Mathery wrote and directed the opening film for the OFFF festival 2018 in Barcelona, in addition to design the overarching branding and marketing campaign for the festival. Another Mathery film project, Fiber Affair, premiered on Nowness and was shortlisted by the Berlin Film Festival.

Mathery's work has included product design, such as the Josie Chair and the fashion-inspired collection they created in collaboration with 69, Kloke and FFIXXED Studios.

==Awards and Press==
Mathery's Pastello - Draw Act was named a winner in the 2014 IDEA Awards.

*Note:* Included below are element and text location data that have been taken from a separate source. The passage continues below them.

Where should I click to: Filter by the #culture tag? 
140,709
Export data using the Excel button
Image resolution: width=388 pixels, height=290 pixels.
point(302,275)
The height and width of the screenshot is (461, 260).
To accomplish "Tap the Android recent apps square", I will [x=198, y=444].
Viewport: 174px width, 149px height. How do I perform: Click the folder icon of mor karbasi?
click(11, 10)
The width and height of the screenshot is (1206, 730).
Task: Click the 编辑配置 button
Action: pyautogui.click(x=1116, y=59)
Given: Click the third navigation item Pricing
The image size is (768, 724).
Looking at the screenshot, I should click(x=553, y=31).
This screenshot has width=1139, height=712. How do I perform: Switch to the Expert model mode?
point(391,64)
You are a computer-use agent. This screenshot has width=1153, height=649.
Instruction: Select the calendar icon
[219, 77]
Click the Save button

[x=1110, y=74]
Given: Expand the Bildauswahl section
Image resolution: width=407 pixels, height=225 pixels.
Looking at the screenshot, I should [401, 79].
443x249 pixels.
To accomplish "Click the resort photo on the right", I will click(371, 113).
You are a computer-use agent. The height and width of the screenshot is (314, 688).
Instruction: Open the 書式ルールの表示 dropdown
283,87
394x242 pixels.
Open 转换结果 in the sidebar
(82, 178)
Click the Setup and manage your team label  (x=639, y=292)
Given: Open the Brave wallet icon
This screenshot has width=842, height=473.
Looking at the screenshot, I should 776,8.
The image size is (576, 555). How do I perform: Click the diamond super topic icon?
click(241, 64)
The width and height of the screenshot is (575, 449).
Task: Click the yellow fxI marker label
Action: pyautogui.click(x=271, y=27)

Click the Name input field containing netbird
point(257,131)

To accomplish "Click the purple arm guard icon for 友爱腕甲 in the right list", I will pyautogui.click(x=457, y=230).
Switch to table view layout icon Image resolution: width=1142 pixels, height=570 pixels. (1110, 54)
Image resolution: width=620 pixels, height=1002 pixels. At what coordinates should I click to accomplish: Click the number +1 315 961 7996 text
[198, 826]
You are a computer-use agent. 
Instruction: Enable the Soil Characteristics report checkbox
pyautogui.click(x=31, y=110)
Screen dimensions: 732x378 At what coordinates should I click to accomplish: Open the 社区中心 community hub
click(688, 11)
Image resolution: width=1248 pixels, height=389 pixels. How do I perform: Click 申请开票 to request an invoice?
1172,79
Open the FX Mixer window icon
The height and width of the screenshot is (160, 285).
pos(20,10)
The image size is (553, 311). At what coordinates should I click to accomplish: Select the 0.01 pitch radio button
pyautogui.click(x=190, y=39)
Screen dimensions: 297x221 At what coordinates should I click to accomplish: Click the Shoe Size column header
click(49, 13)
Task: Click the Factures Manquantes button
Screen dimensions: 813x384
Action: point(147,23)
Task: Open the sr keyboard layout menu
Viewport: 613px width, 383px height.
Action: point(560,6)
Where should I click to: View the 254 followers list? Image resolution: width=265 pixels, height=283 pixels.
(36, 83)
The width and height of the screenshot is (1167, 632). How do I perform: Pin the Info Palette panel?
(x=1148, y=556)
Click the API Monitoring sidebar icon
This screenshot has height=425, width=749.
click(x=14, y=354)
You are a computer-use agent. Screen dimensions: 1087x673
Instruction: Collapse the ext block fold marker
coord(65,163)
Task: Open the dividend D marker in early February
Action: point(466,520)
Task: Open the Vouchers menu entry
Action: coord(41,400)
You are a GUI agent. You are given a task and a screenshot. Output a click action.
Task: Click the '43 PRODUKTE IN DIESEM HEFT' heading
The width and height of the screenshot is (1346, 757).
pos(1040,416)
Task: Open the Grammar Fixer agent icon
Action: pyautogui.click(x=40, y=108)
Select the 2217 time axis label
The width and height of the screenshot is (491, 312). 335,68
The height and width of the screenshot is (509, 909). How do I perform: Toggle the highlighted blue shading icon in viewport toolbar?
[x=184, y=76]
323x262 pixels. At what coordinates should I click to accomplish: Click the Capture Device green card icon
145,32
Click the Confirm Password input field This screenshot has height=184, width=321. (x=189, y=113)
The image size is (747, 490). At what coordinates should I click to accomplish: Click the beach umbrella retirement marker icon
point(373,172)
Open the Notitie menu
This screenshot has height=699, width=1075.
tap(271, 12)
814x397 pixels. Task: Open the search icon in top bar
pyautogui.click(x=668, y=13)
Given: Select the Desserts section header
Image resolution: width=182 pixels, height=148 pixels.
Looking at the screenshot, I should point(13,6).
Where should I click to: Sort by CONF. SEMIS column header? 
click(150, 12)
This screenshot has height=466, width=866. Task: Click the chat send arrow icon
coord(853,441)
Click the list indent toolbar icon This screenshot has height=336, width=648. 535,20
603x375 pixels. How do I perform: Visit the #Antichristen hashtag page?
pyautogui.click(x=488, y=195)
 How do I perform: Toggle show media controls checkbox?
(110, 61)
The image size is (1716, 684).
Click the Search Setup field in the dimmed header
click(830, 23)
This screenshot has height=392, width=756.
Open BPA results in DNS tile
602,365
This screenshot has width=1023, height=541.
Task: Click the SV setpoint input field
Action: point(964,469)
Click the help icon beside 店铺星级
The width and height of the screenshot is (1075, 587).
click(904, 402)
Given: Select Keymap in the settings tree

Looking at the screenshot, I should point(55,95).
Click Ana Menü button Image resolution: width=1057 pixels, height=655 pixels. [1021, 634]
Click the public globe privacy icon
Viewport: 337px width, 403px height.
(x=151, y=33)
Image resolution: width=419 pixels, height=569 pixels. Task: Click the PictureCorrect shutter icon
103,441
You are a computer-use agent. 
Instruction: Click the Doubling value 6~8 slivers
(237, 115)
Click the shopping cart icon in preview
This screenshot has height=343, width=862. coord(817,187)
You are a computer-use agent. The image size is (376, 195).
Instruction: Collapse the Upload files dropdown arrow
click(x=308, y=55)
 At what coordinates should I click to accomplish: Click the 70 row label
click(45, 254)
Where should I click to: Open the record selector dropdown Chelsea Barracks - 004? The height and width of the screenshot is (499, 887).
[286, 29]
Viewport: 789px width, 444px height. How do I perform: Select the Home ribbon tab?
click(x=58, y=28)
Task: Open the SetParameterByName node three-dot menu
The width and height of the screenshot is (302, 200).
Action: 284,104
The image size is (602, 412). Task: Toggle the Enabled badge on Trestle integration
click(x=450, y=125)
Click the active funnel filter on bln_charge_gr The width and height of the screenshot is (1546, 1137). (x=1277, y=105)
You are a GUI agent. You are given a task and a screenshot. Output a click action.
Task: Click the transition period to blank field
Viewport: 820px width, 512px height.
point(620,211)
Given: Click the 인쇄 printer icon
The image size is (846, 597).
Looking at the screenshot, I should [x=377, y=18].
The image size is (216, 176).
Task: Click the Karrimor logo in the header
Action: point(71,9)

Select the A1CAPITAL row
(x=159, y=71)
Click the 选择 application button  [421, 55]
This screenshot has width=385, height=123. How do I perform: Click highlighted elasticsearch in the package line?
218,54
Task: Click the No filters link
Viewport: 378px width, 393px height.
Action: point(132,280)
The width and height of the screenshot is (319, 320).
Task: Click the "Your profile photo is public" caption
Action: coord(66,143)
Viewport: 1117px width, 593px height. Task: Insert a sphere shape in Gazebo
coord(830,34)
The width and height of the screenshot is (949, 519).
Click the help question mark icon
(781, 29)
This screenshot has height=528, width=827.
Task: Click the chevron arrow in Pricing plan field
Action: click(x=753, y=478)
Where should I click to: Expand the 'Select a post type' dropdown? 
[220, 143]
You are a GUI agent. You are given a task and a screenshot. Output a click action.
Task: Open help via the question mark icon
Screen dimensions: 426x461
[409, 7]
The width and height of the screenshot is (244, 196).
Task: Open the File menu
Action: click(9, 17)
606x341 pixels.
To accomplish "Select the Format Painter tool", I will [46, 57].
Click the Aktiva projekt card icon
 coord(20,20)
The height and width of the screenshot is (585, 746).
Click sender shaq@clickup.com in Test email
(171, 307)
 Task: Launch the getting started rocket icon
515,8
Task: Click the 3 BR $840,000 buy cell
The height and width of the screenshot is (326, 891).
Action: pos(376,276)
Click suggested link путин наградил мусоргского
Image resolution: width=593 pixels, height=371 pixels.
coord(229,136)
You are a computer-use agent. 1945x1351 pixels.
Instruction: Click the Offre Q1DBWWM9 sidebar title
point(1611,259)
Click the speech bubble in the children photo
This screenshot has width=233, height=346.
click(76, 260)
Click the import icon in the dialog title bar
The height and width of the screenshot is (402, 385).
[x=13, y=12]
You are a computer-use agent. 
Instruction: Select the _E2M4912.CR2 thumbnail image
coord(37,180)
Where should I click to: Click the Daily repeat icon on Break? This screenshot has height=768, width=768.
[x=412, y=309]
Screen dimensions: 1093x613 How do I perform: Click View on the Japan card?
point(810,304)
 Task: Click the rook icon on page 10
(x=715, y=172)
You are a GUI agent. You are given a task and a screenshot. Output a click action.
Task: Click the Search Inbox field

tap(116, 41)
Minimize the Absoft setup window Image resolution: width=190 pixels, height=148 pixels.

It was also named by Wired as one of the 27 most inspiring designs of 2014 and by Domus as one of the top 15 design projects for kids of 2014.

Mathery has been awarded the Young Guns Award 16 and their work has been featured in additional magazines including Vogue, i-D, Frame, Casa Vogue Brazil, Design Quarterly, Gourmet Traveller, Home and Dècor Malaysia, Monocle, Vanity Fair, and Vogue Italia.

==Books==
Mathery's work is featured in the book Visual Feast, Contemporary Food Staging and Photography from Gestalten Verlag and is the subject of the 37th issue of Un Sedicesimo (Un sedicesimo 37: The Sample Book by Mathery Studio), a magazine published bimonthly by Corraini Edizioni that focuses each issue on a leading creative professional (the subjects of other issues include Antonio Marras, Giulio Iacchetti, and Martí Guixé). Mathery's exhibition design Tubo is featured in the book Happening 2: Design for Events, published by Frame magazine.

==Exhibitions==
Mathery's work was exhibited as part of the Italian Design Under 35 exhibition at the Triennale Milano in New Delhi, as well as in the 2016 Hangzhou International Design Week in China and the 2015 Milan Design Week at the Triennale Museum in Italy. Their work has been exhibited by additional major cultural institutions including Foundation Mons (Brussels), Modefabriek (Amsterdam), TAC (Eindhoven) and the Science and Technology Museum of Milan. Several of those institutions also hosted lectures and workshops by Mathery, as have additional institutions including XUE XUE Institute (Taipei), NABA (Milan), The Public Society (New York), National Gallery of Victoria (Melbourne), RMIT (Melbourne), and Milan Trade School.